Faits divers – Justice

Le quartier Saint-Jean à Beauvais sous le choc après l'arrestation de l'auteur présumé du triple meurtre de la Drôme

Par Valérie Massip et Hugo Brisset, France Bleu Drôme-Ardèche et France Bleu Picardie mardi 27 décembre 2016 à 19:57

L'auteur présumé du triple meurtre de la Drôme est originaire du quartier Saint-Jean à Beauvais
L'auteur présumé du triple meurtre de la Drôme est originaire du quartier Saint-Jean à Beauvais © Radio France - Hugo Brisset

L'auteur présumé d'un triple meurtre dans la Drôme dans la nuit de dimanche à lundi, est un Beauvaisien de 23 ans, habitant du quartier Saint-Jean. Placé en hôpital psychiatrique depuis lundi soir, il n'a pas encore pu être entendu. Dans son quartier, voisins et proches s'interrogent

Proches et voisins de la famille de l'auteur présumé d'un triple meurtre dans la Drôme, sont sous le choc dans le quartier Saint-Jean à Beauvais. C'est là, dans l'appartement familial, qu'habitait le jeune homme de 23 ans, d'origine malienne. Il aurait quitté brusquement ce domicile le jour de Noël. D'après sa famille interrogée dans le Parisien, il "entendait des voix" ces derniers temps et certains voisins racontent qu'ils le trouvaient distant.
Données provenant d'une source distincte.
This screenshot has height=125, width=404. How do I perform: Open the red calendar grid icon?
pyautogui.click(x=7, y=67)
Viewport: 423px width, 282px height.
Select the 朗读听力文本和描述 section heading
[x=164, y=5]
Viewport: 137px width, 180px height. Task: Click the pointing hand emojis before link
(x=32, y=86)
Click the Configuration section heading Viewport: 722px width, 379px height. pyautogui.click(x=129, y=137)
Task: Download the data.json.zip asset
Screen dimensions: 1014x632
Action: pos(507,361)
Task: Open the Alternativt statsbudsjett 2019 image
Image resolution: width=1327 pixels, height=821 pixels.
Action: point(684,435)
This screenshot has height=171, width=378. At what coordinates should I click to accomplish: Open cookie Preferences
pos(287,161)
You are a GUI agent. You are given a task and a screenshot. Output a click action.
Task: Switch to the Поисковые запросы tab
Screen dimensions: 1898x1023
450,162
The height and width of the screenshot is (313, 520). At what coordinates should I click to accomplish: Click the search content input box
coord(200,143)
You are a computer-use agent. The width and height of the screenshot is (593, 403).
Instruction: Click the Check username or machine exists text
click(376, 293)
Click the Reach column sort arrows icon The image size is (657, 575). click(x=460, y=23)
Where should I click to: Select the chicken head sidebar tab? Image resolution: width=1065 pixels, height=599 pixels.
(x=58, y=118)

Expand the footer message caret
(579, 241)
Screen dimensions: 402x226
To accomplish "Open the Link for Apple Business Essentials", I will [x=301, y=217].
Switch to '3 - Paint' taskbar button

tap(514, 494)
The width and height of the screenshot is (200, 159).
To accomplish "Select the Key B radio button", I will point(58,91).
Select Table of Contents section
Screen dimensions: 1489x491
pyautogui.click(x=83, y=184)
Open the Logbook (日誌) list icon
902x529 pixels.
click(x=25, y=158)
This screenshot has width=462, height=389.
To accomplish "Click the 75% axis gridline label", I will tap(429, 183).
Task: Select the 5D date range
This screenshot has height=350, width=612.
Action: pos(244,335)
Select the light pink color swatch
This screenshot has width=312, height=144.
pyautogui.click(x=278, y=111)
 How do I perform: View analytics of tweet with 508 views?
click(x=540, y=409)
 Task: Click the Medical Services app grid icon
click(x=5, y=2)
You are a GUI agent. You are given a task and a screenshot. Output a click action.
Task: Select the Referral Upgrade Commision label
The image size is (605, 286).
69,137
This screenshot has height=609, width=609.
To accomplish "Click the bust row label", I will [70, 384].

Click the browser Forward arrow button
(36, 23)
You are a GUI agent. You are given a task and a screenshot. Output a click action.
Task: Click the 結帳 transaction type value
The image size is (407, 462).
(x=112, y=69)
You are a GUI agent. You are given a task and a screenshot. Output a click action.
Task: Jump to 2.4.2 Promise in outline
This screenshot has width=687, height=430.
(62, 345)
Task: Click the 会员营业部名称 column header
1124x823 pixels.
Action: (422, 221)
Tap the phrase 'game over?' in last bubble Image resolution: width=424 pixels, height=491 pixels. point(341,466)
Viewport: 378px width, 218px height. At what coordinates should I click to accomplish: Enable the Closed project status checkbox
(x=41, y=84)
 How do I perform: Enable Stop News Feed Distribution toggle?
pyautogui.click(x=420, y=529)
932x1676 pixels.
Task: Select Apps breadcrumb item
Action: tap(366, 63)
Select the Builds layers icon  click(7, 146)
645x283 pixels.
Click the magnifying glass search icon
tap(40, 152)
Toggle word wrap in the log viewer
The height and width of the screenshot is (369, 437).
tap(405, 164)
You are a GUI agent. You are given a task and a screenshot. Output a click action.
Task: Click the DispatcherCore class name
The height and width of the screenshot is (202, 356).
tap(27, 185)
"Equilibré et jovial" selon un adjoint, habitant du quartier

Mohrad Laghrari, un adjoint au conseil municipal de Beauvais, habitant du quartier, voisin direct des parents jusqu'à récemment, le décrit comme quelqu'un de "jovial et équilibré", qui jouait au football au sein de l'ASPTT Beauvais, fréquentait plusieurs associations. Il ajoute cependant avoir peu croisé le jeune homme depuis sa sortie de la prison de Fresnes début septembre. L'élu s'interroge sur une éventuelle crise de démence.

Condamné pour trafic de stupéfiants

Le meurtrier présumé de la Drôme, était revenu chez ses parents après avoir purgé une peine pour trafic de stupéfiants. Son casier judiciaire affiche 4 condamnations. Depuis son interpellation, il est resté "mutique" explique le Procureur de la République de Valence. Deux experts en psychiatrie vont devoir se prononcer sur sa responsabilité pénale au moment des faits.